• _TASK BRIEF_
Please restate every entry exactly. Leave out the pictures.

• _RECORDS FOR THE TASK_
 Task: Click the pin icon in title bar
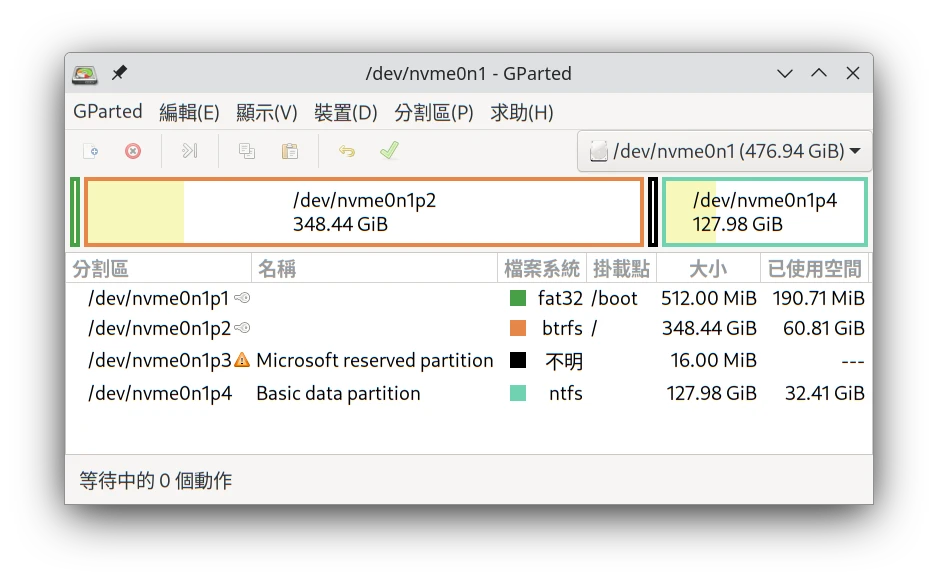coord(119,74)
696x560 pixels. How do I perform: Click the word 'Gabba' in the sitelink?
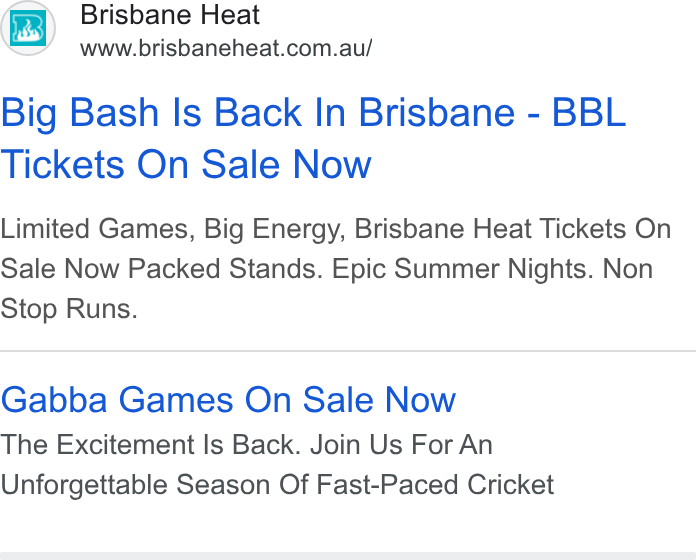point(54,400)
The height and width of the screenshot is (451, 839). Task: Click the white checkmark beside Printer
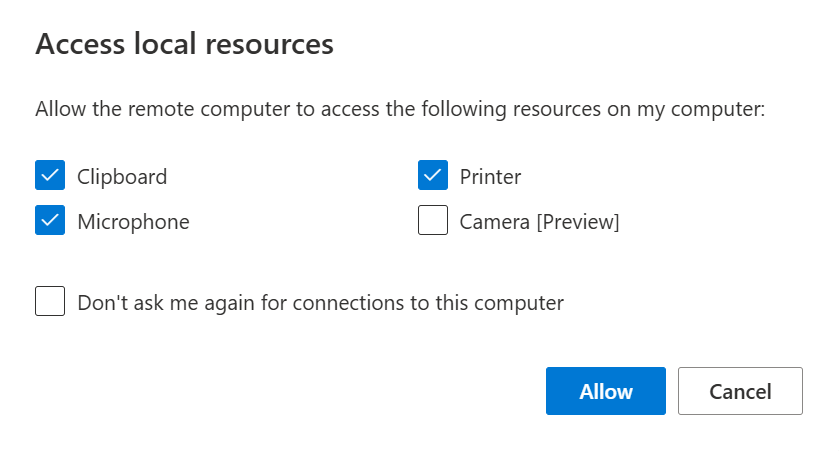click(432, 176)
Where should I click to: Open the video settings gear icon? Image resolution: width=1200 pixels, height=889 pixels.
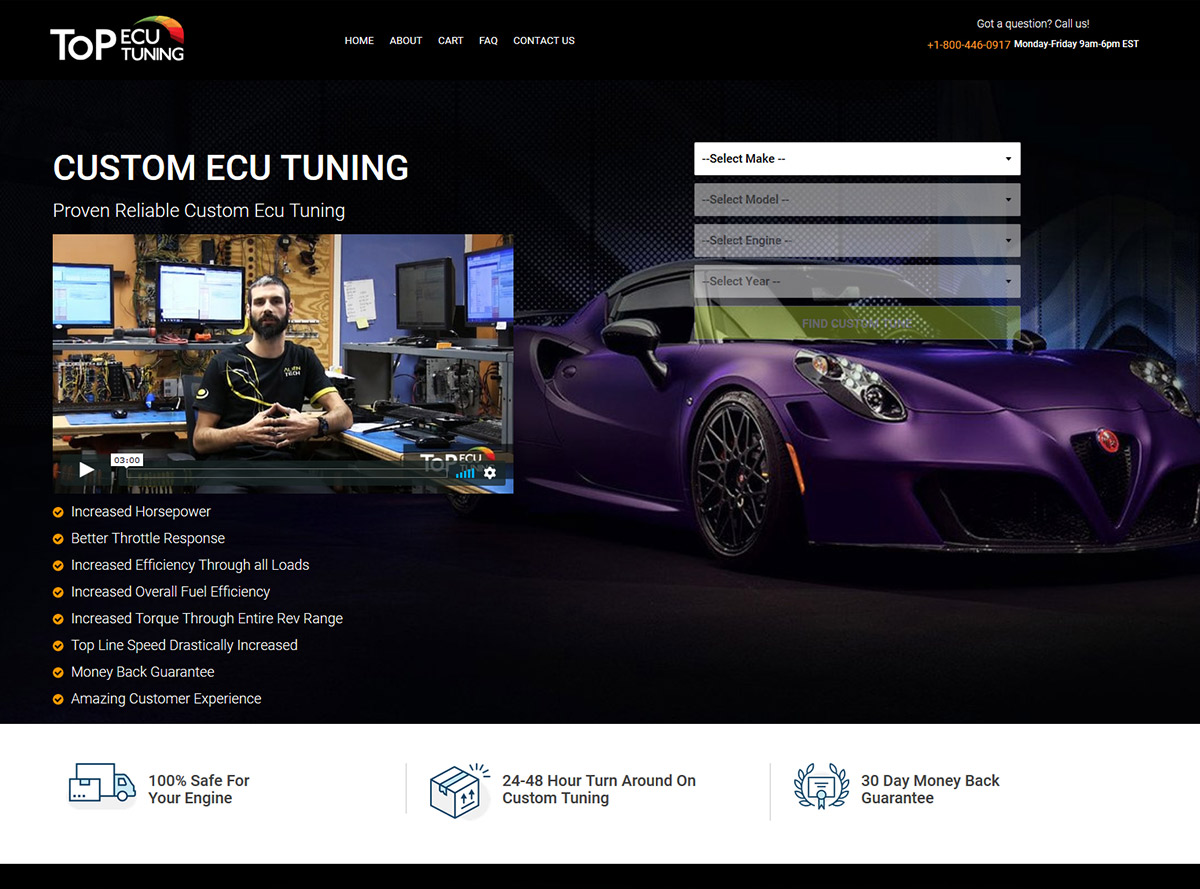490,473
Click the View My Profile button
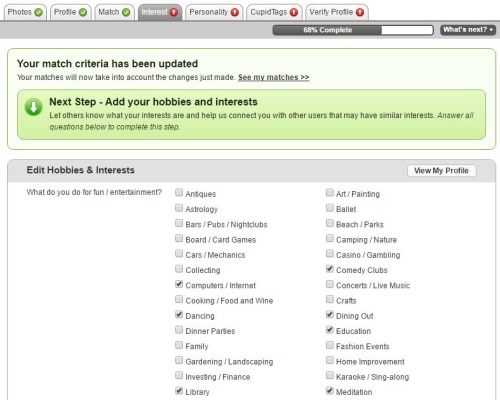500x400 pixels. pyautogui.click(x=442, y=171)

• _EXERCISE RESULT_
 Task: Click the pin icon in title bar
coord(119,74)
696x560 pixels. How do I perform: Click the word 'Gabba' in the sitelink?
point(54,400)
The height and width of the screenshot is (451, 839). Task: Click the white checkmark beside Printer
click(432, 176)
Where should I click to: Open the video settings gear icon? Image resolution: width=1200 pixels, height=889 pixels.
490,473
Click the View My Profile button
500x400 pixels. pyautogui.click(x=442, y=171)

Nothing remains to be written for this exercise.